▶ [Records to process]:
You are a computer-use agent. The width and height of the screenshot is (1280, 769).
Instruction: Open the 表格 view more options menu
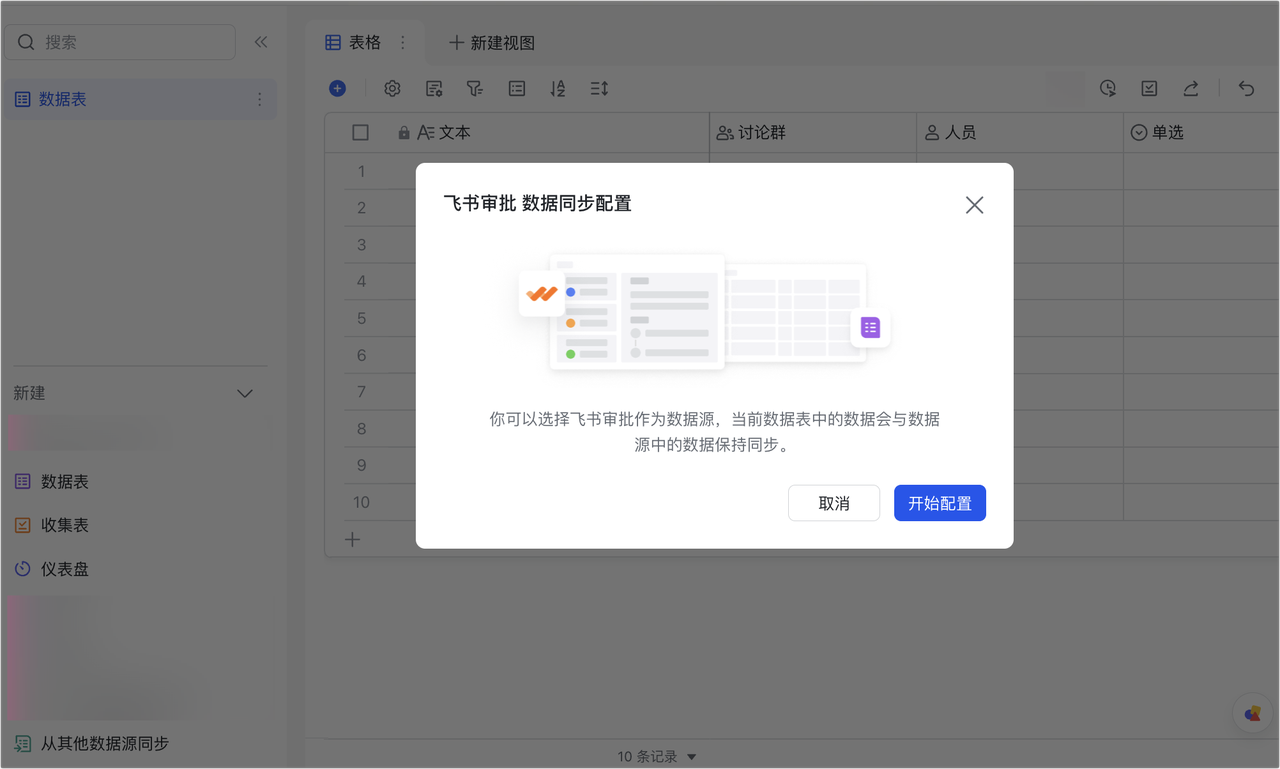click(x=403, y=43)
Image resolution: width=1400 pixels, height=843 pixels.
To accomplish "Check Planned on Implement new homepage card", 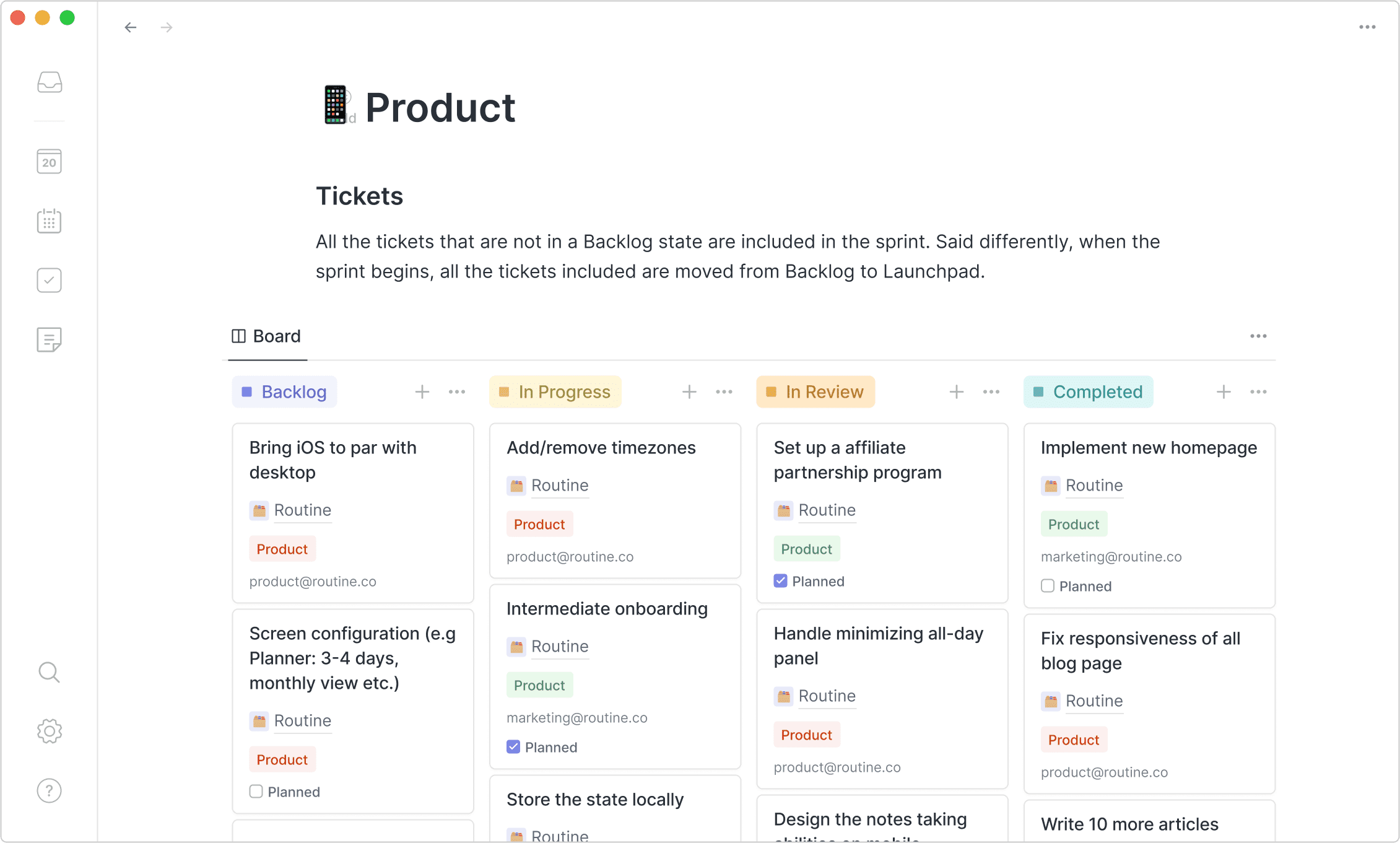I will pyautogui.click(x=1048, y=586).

==

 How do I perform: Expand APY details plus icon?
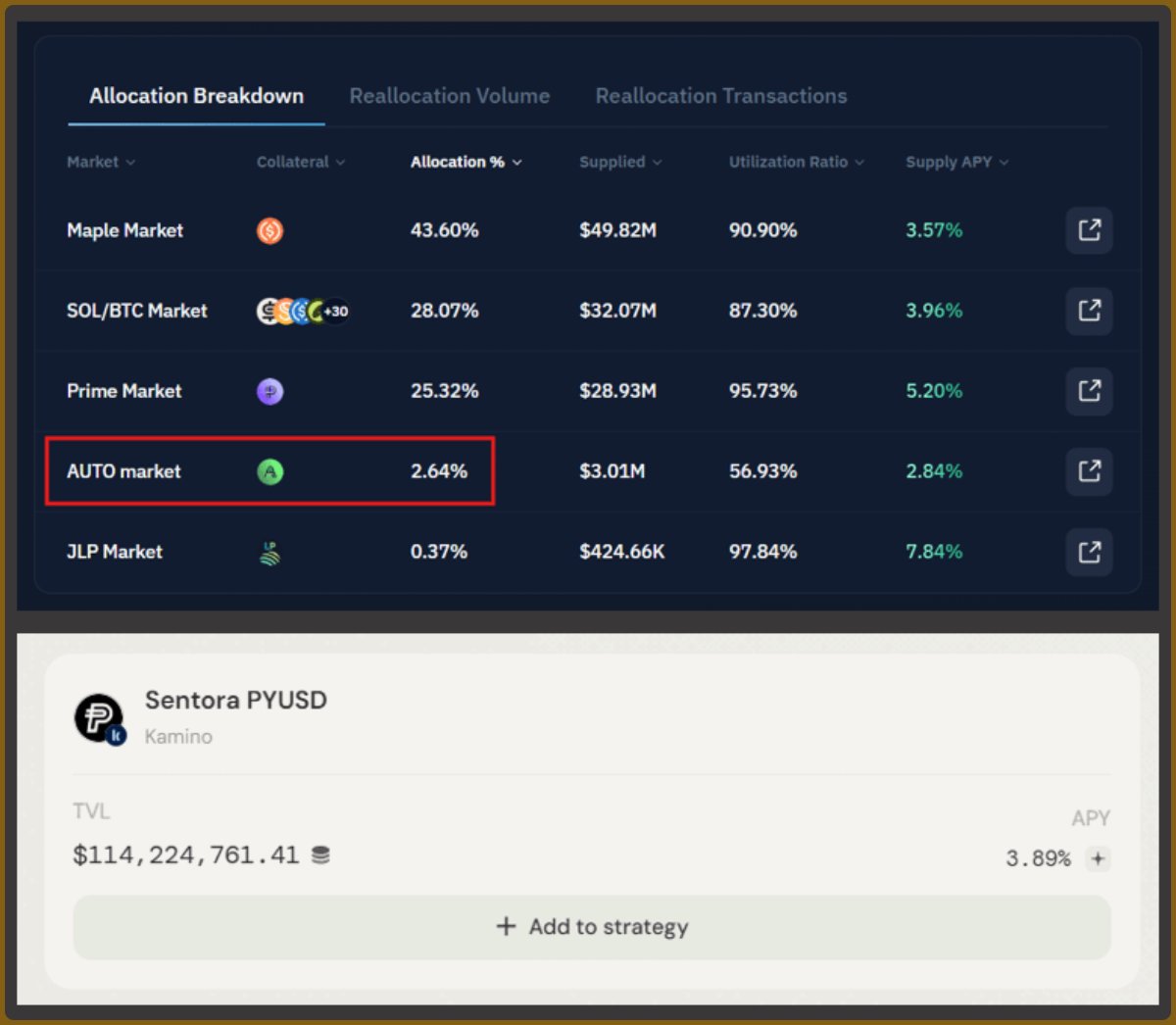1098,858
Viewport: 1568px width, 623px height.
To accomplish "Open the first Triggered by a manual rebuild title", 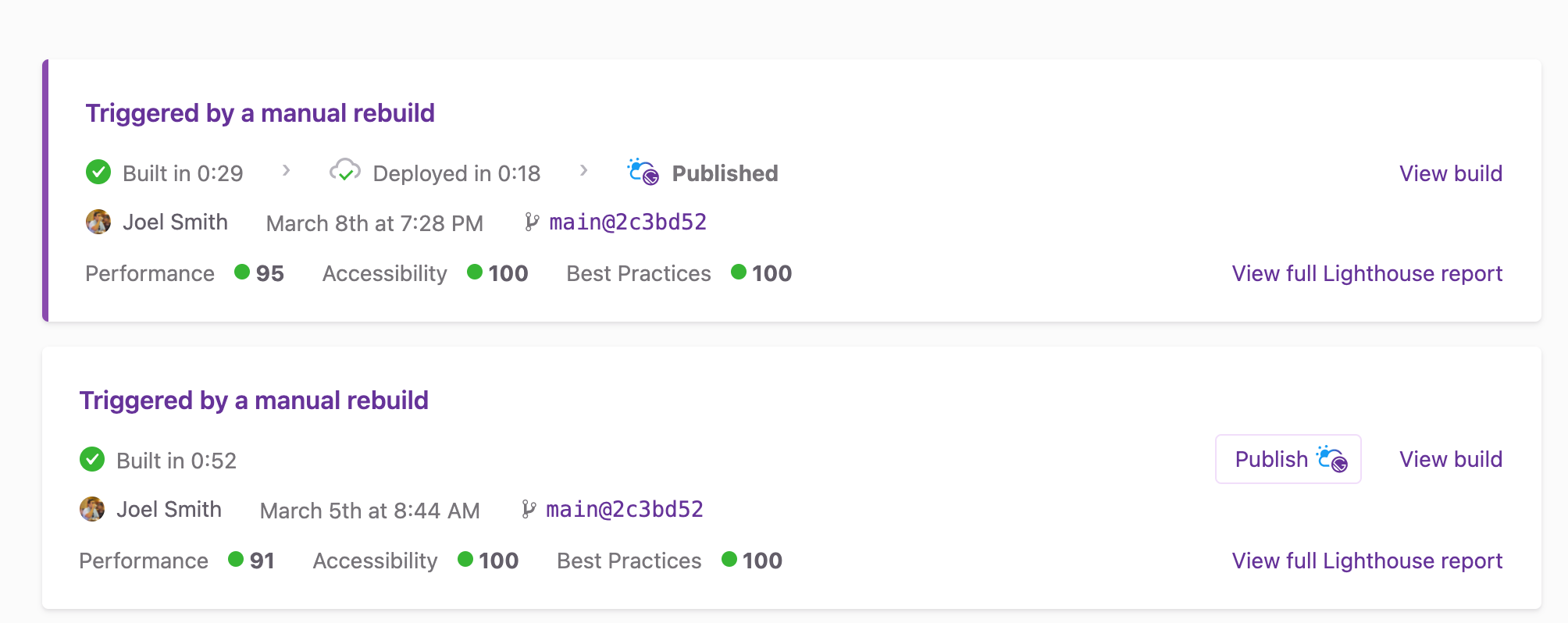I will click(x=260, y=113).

...

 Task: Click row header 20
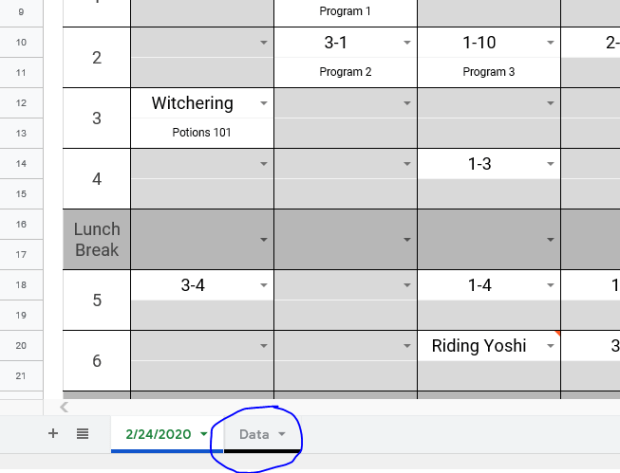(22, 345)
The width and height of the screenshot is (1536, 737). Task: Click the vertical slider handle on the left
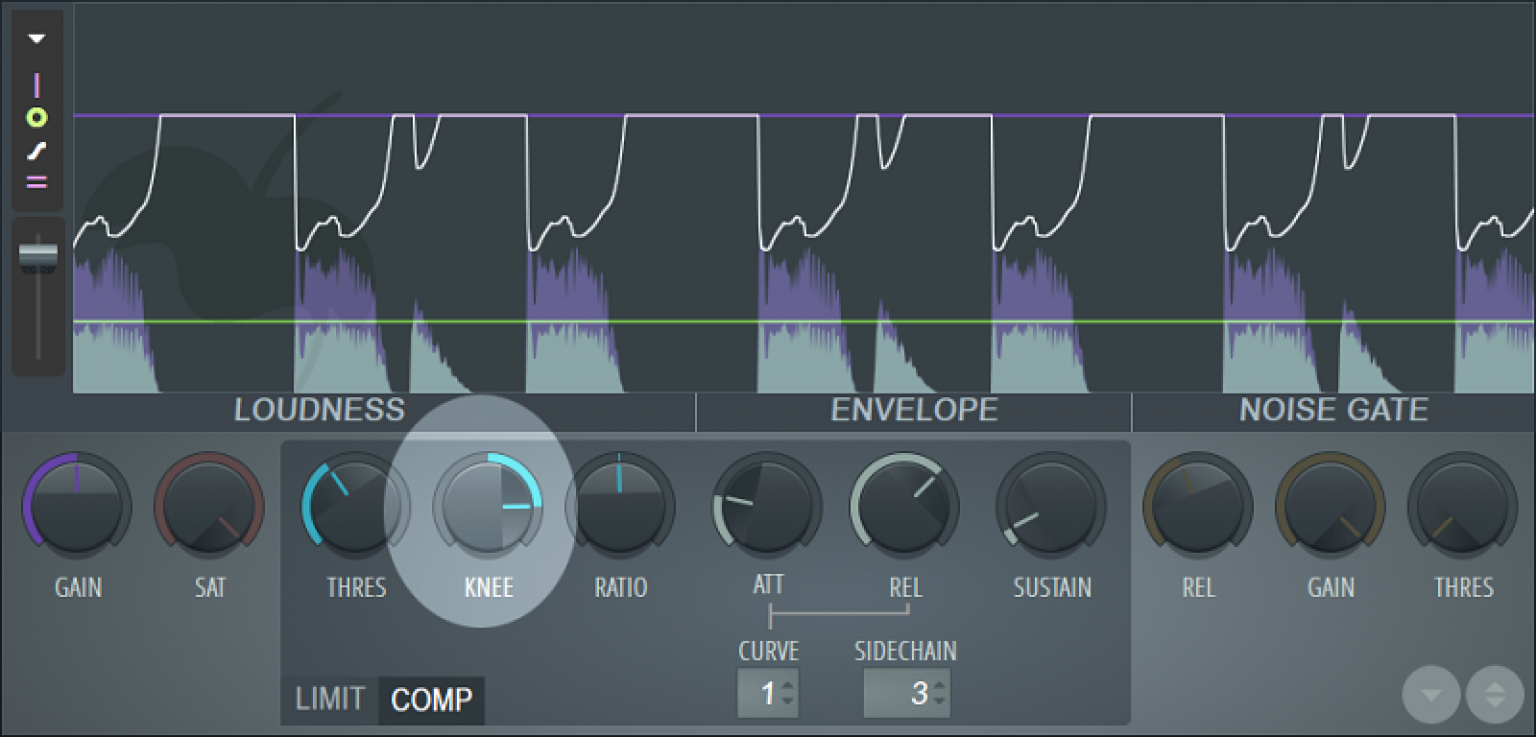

▶ [Task]: Can you update the records from the line containing "Task: Click row header 20" down to the line containing "The width and height of the screenshot is (1536, 737).", swapping "row header" for "column header" and keeping everything else the same? Leave out the pictures.

▶ [Answer to the exercise]:
 Task: Click column header 20
(22, 345)
The width and height of the screenshot is (1536, 737). Task: Click the vertical slider handle on the left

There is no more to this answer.